[RISCV] Add peepholes for Global Address lowering patterns

Summary:
  Base and offset are always separated when a GlobalAddress node is lowered
  (rL332641) as an optimization to reduce instruction count. However, this
  optimization is not profitable if the Global Address ends up being used in only
  instruction.

  This patch adds peephole optimizations that merge an offset of
  an address calculation into the LUI %%hi and ADD %lo of the lowering sequence.
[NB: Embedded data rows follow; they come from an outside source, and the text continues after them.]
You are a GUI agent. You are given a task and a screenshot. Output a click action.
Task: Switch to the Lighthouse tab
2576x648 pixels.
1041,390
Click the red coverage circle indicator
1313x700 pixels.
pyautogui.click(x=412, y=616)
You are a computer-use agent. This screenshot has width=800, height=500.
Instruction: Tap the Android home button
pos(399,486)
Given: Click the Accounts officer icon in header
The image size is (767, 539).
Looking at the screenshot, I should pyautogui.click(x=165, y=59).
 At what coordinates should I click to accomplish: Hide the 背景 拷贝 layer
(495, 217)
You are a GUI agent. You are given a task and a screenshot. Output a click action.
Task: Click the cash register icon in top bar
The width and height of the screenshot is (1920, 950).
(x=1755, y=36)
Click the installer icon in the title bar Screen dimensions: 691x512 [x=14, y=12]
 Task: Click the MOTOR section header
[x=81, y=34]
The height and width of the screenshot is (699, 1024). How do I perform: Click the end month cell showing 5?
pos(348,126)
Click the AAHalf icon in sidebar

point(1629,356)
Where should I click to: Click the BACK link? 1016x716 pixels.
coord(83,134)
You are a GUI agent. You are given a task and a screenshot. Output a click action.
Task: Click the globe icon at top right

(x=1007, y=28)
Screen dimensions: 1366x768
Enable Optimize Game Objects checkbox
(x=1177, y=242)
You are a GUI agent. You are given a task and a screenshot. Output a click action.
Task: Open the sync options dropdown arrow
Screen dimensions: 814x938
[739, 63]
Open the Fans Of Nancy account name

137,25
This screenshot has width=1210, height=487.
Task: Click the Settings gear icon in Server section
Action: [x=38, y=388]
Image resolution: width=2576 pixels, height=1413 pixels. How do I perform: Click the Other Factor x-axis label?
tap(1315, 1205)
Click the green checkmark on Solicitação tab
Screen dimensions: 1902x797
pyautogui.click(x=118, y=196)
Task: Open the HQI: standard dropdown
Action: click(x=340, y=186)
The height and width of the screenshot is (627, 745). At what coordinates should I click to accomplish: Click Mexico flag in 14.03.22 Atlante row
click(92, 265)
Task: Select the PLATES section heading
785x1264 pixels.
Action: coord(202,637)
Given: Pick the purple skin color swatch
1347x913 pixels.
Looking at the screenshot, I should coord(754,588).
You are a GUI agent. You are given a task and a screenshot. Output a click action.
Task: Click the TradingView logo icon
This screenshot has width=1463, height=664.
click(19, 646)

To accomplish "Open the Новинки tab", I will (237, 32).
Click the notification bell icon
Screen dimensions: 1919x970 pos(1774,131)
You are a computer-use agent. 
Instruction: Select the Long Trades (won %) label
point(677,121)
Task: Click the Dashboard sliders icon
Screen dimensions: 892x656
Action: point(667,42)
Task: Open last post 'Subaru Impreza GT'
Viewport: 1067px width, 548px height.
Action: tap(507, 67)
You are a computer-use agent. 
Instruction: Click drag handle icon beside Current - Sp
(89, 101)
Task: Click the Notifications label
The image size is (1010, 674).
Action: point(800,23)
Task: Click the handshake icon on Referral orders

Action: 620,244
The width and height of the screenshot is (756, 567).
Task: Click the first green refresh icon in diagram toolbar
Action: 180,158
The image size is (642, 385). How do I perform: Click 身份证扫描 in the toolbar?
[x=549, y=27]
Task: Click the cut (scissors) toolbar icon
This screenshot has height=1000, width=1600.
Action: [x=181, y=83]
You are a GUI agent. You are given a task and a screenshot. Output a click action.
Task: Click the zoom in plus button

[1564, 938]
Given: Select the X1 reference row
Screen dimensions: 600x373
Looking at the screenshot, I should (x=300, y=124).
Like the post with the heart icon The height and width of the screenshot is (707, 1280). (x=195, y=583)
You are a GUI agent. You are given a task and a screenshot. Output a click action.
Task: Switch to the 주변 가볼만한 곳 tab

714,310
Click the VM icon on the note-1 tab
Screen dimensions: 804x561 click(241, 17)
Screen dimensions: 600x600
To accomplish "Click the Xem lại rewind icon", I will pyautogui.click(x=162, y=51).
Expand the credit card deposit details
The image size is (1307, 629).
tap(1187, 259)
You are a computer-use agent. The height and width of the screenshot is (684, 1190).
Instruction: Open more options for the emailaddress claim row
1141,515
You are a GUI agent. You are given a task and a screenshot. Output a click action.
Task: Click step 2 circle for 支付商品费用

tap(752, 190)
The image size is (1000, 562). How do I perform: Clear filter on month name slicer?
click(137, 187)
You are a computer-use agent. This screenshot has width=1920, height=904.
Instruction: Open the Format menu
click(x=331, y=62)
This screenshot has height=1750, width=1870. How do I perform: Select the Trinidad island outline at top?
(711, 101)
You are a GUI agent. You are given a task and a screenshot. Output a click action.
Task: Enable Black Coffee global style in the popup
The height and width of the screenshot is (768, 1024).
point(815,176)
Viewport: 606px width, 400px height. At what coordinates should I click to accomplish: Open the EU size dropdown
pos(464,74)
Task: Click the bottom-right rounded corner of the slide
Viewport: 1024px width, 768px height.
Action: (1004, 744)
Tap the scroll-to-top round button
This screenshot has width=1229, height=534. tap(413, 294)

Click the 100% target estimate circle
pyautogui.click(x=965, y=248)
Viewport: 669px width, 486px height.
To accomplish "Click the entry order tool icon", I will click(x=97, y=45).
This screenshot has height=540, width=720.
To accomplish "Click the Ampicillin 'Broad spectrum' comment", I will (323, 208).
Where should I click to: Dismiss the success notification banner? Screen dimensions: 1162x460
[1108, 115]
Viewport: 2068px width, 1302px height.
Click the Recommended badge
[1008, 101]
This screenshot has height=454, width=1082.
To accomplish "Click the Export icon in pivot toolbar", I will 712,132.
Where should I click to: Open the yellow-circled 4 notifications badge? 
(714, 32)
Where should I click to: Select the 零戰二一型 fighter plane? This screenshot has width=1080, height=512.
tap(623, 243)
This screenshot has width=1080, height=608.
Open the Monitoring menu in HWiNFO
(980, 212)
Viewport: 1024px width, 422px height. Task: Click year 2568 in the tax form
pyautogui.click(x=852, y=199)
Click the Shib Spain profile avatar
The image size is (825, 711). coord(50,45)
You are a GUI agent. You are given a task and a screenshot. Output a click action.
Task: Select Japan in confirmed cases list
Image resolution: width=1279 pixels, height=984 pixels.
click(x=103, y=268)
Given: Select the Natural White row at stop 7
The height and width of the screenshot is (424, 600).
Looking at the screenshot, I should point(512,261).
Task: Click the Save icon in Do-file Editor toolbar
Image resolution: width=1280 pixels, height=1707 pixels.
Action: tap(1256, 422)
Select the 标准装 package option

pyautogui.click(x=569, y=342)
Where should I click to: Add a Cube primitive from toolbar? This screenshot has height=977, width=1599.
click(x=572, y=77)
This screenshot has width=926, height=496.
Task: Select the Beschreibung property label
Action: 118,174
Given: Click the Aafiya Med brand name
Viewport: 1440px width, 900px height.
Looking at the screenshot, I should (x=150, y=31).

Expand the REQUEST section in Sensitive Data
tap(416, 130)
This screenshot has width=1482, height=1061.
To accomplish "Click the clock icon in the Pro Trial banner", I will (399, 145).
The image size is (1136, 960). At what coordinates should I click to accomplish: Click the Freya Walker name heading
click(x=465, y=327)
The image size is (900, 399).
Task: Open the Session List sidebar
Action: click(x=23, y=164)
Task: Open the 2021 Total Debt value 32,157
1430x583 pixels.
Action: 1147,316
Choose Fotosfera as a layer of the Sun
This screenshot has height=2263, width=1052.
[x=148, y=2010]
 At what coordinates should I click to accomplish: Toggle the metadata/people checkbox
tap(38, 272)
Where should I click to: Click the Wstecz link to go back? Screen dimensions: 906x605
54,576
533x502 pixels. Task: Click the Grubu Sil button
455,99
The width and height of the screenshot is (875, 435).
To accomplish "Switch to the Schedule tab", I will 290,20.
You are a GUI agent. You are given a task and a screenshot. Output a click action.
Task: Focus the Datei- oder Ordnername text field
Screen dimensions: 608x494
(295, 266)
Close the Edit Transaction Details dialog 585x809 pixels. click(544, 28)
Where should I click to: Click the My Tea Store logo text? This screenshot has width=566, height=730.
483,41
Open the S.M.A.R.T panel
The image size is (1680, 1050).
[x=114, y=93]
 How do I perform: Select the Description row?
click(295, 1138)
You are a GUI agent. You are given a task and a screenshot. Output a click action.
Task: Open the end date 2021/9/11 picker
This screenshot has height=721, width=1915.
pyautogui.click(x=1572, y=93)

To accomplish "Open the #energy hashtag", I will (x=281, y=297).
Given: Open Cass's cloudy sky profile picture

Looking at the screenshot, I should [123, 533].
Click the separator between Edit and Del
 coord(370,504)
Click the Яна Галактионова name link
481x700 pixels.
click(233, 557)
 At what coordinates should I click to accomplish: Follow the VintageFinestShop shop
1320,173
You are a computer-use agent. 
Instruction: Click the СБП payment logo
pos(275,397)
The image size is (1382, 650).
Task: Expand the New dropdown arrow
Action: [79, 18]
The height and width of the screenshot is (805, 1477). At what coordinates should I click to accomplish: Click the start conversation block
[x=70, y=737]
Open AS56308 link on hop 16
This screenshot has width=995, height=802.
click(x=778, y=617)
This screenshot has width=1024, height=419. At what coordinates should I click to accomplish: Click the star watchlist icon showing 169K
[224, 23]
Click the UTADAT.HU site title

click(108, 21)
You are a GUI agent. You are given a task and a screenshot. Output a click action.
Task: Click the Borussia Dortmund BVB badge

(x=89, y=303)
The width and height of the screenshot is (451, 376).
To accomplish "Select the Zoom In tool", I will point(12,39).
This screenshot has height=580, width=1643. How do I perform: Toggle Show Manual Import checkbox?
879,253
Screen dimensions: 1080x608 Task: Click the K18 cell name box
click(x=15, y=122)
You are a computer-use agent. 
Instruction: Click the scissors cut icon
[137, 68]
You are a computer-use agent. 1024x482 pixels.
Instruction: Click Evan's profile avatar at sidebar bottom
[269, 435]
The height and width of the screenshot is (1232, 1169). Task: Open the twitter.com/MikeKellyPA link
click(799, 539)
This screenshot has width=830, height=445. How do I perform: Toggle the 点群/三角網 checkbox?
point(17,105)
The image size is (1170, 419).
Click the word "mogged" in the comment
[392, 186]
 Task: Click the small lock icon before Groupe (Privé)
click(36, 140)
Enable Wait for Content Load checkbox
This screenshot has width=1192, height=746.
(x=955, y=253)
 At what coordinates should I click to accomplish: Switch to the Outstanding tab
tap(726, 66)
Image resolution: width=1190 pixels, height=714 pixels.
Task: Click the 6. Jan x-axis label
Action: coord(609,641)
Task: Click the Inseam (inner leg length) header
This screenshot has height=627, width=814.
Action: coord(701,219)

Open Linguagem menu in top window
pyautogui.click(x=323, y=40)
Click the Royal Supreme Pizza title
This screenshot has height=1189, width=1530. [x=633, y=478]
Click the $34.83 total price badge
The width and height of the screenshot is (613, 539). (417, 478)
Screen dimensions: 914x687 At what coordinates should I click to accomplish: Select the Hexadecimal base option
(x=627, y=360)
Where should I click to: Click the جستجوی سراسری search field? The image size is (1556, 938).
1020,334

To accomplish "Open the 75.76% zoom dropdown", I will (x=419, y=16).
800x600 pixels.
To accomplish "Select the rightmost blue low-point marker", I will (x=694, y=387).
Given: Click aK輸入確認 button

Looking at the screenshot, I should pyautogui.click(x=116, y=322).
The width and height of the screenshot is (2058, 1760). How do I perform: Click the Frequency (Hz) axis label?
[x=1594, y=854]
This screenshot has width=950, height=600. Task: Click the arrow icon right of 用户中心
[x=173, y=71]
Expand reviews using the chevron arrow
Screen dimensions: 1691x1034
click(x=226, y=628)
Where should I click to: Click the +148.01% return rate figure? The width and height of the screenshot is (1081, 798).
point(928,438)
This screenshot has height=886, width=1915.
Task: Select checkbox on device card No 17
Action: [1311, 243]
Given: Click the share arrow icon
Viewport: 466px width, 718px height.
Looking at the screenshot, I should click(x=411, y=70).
  The peephole handles three patterns:

 1) ADDI (ADDI (LUI %hi(global)) %lo(global)), offset
     --->
      ADDI (LUI %hi(global + offset)) %lo(global + offset).

   This generates:
   lui a0, hi (global + offset)
   add a0, a0, lo (global + offset)

   Instead of

   lui a0, hi (global)
   addi a0, hi (global)
   addi a0, offset

   This pattern is for cases when the offset is small enough to fit in the
   immediate filed of ADDI (less than 12 bits).

 2) ADD ((ADDI (LUI %hi(global)) %lo(global)), (LUI hi_offset))
     --->
      offset = hi_offset << 12
      ADDI (LUI %hi(global + offset)) %lo(global + offset)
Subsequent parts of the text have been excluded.